Brigham and Women’s Hospital scientists report that they have created a cancer-attacking virus that can effectively target glioblastoma. The oncolytic virus treatment extended survival for patients with recurrent glioblastoma, especially among patients with pre-existing viral antibodies.

The virus can infect cancer cells and stimulate an anti-tumor immune response, according to the researchers.

“Almost no immunotherapies for GBM have been able to increase immune infiltration to these tumors, but the virus studied here provoked a very reactive immune response with infiltration of tumor-killing T-cells,” said corresponding author E. Antonio Chiocca, chair of the BWH Department of Neurosurgery.
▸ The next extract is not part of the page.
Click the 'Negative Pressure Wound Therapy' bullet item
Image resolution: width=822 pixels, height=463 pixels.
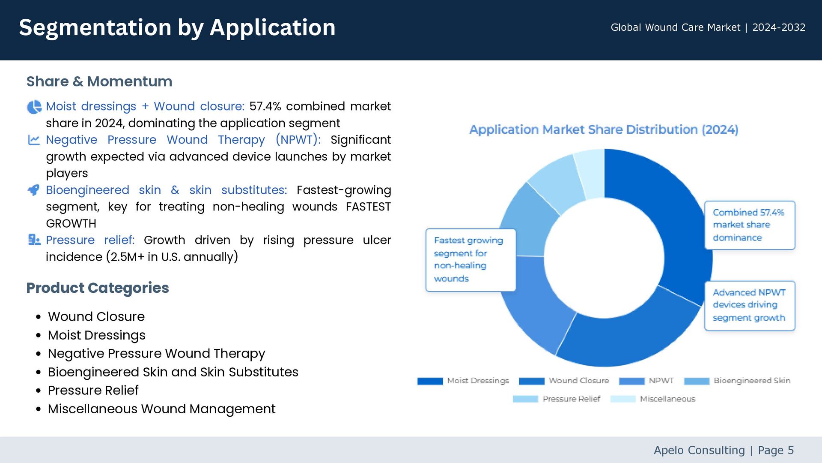click(x=156, y=354)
“That’s hard to do with GBM, so our findings are exciting and give us hope for our next steps,” Chiocca added.

This Phase I, first-in-human trial looked at the safety of an oncolytic herpes simplex virus called CAN-3110. The cancer-attacking virus is the same type of virus used in a therapy for the treatment of metastatic melanoma.
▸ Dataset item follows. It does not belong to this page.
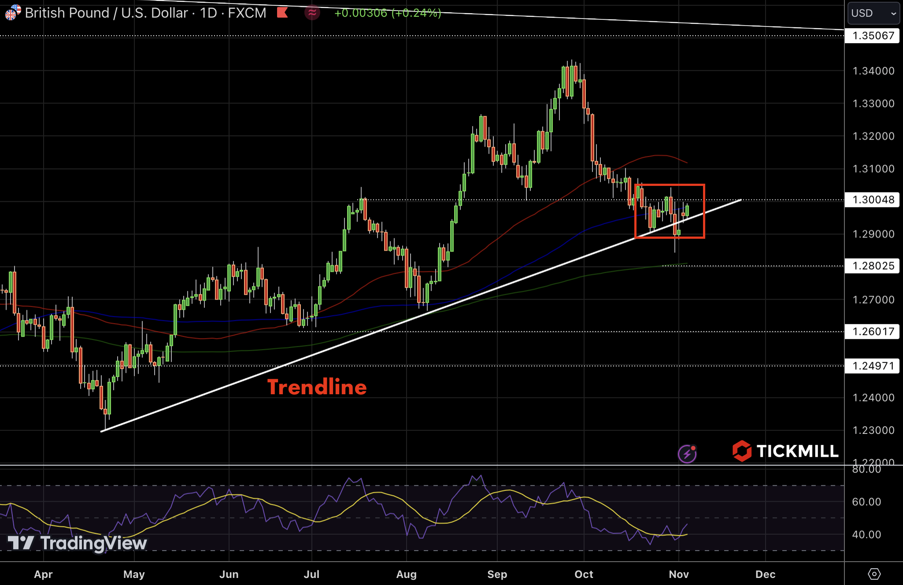Click the 1.30048 price level label
The width and height of the screenshot is (903, 585).
(x=872, y=200)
Overall, the trial showed the safety of CAN-3110 in 41 patients with high-grade gliomas, including 32 with recurrent GBM. The most serious adverse events were seizures in two patients.

Notably, GBM patients who had pre-existing antibodies to the HSV1 virus (66% of the patients) had a median overall survival of 14.2 months.

The researchers believe that the presence of HSV1 antibodies sparked a rapid immune response to the virus — which brought more immune cells to the tumor and increased the levels of inflammation in the tumor microenvironment.

“GBM has an aggressive effect in part because of a milieu of immunosuppressive factors surrounding the tumor, which enable the tumor’s growth by preventing the immune system from entering and attacking it,” Chiocca said. “This study showed that with a virus we designed, we can reshape this ‘immune desert’ into a pro-inflammatory environment.”

Moving forward, the researchers plan to complete prospective studies to further investigate the effectiveness of the oncolytic virus in patients who do and do not have antibodies to HSV1.

After showing the safety of one viral injection, the scientists will be testing the safety and efficacy of up to six injections over four months — which, like multiple rounds of vaccination, may increase the effectiveness of the therapy.